*TASK GOAL*
Your response to the data below should hold nothing except the lines from the one containing "Viewport: 643px width, 400px" down to the one containing "This screenshot has", reproduced exactly and without pictures.
Top of PROVIDED ENTRIES
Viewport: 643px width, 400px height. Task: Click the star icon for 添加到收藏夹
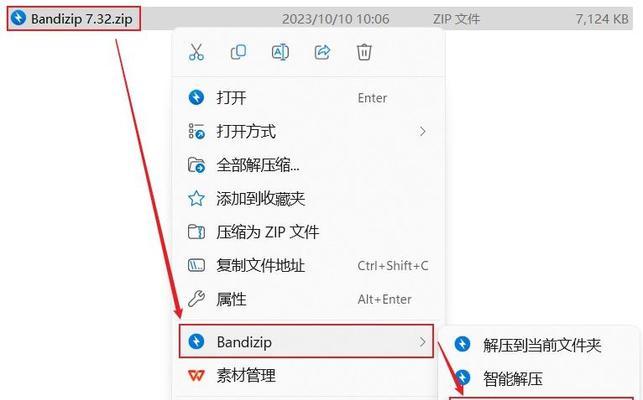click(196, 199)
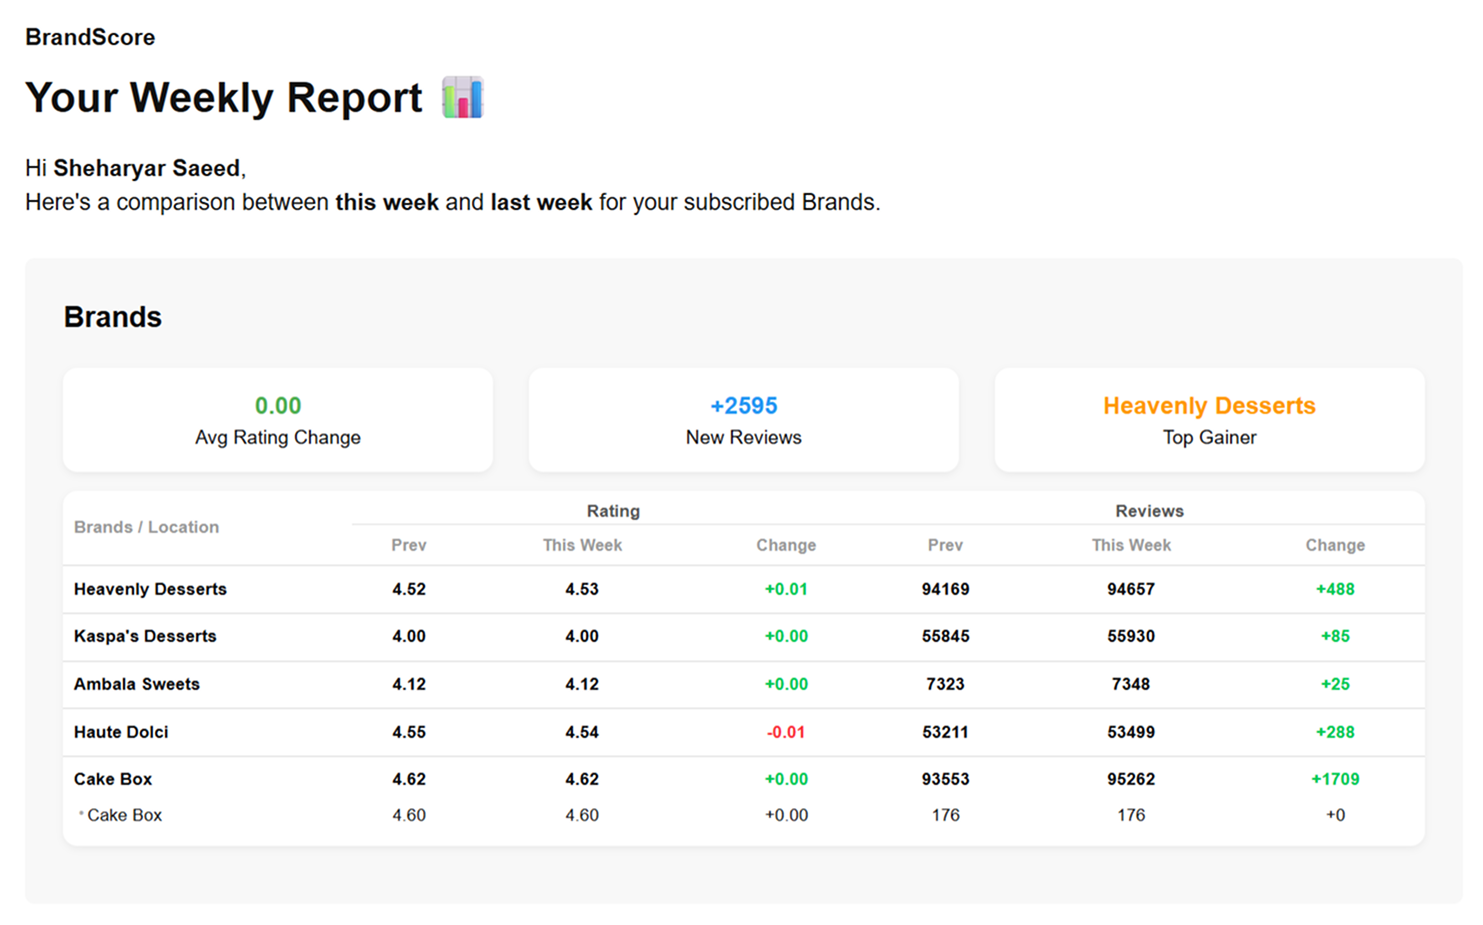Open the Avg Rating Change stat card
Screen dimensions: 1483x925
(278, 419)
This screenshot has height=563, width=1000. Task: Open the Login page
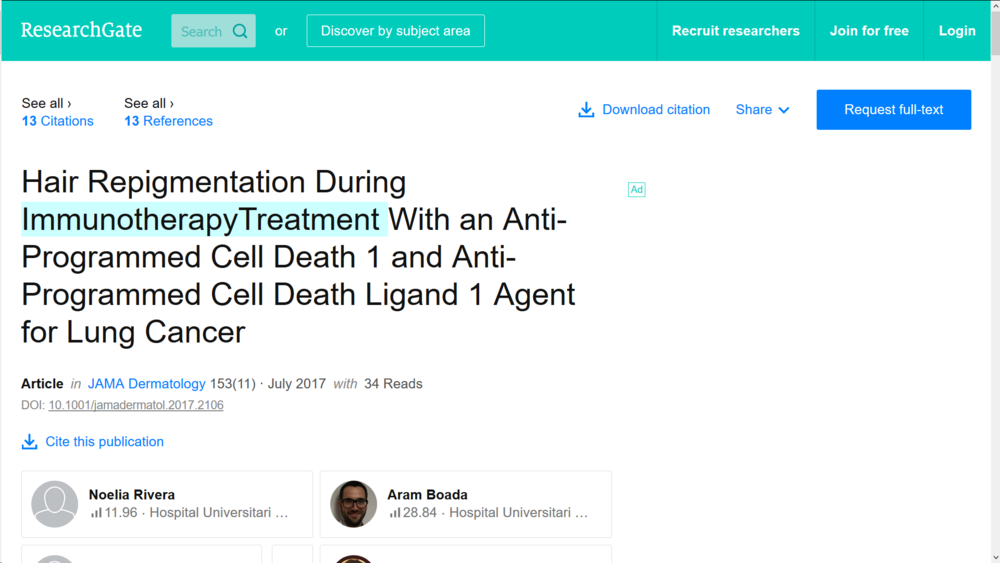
Bottom of PROVIDED ENTRIES
Top of PROVIDED ENTRIES
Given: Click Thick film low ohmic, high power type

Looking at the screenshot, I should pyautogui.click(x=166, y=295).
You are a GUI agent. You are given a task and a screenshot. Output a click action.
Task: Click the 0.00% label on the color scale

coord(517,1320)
Bottom of PROVIDED ENTRIES
*RESPONSE TO THIS EXERCISE*
Viewport: 643px width, 400px height. Task: Click the star icon for 添加到收藏夹
click(196, 199)
Open the Avg Rating Change stat card
Screen dimensions: 1483x925
(278, 419)
This screenshot has height=563, width=1000. Task: Open the Login page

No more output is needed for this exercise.